LOS MANTECADOS
Llegué del colegio helada de frío y muerta de hambre. El entrar en la cueva supuso un alivio para lo primero: ese calorcito que salía desde las entrañas de la tierra sentaba más que bien. Aún con ello, el brasero de picón bajo la mesa de camilla, desprendía más calidez al ambiente cada vez que la abuela, manos expertas en este menester, le echaba una "firma" con la paleta de hierro.
Para lo del hambre necesitaba más que calor; al mediodía había lentejas para comer y yo me apliqué el final del refrán: " ... y el que no, las deja” y más de medio plato escarabajeado quedó en la mesa.
Por ello las tripas rugían como un león.
En la cocina encontré poca galguería para consolar mi estómago y de pronto recordé que mi madre ya había comprado la caja de mantecados para la Navidad, que estaba próxima.
Conociendo lo galgos que éramos mis hermanos y yo misma, hizo como todos los años: guardarla en el último rincón de la cueva, pues sabía que si dábamos con ella, para Nochebuena sólo quedarían intactos un puñado de mantecados de limón y otros tantos de canela, que eran los que menos nos gustaban.
Pero como siempre, teníamos la necesidad de buscarla y aquella tarde, aprovechando que todos estaban entretenidos con Barrio Sésamo, me deslicé como una culebrilla en los dormitorios.

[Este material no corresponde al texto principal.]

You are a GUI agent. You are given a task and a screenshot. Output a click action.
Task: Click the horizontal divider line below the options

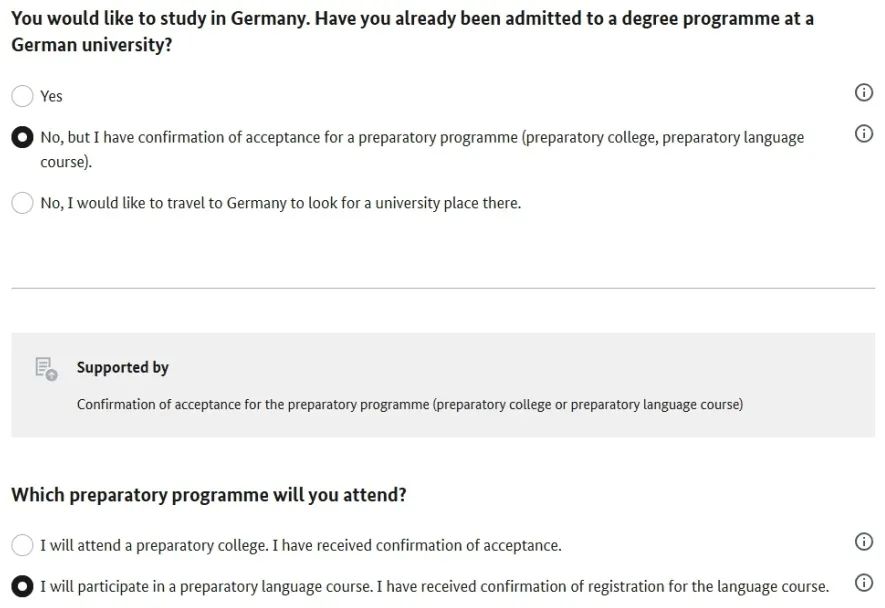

Rebusqué y miré por los escondites de otras veces: bajo las camas, en los cajones de la peinadora, en la alacena. Nada. Volví sobre mis pasos y abri el armario de mis padres. A simple vista tampoco estaba.
Pero en la parte más alta, allá donde no alcanzábamos, creí ver algo oculto bajo la colcha de verano. ¡Ahí estaban los mantecados!
- ¡Niña!
La cuca de mi abuela, sospechando por mi tardanza, me sorprendió hurgando en el mueble.
- No hay nada para merendar y quiero un mantecado.
- Eso es para las Pascuas. Hazte un bocadillo de mantequilla y azúcar y andando.
Viendo que no me bajaba del burro negando con la cabeza, me ayudó a alcanzar la caja y coger un mantecado de almendra, que aplasté con mi mano antes de abrirlo y comerlo después con deleite sin salir siquiera del cuarto.
Y por el rabillo del ojo vi como la abuela deslizaba otro dulce en el bolsillo de su delantal de cuadros negros. A ella también le gustaban los mantecaillos.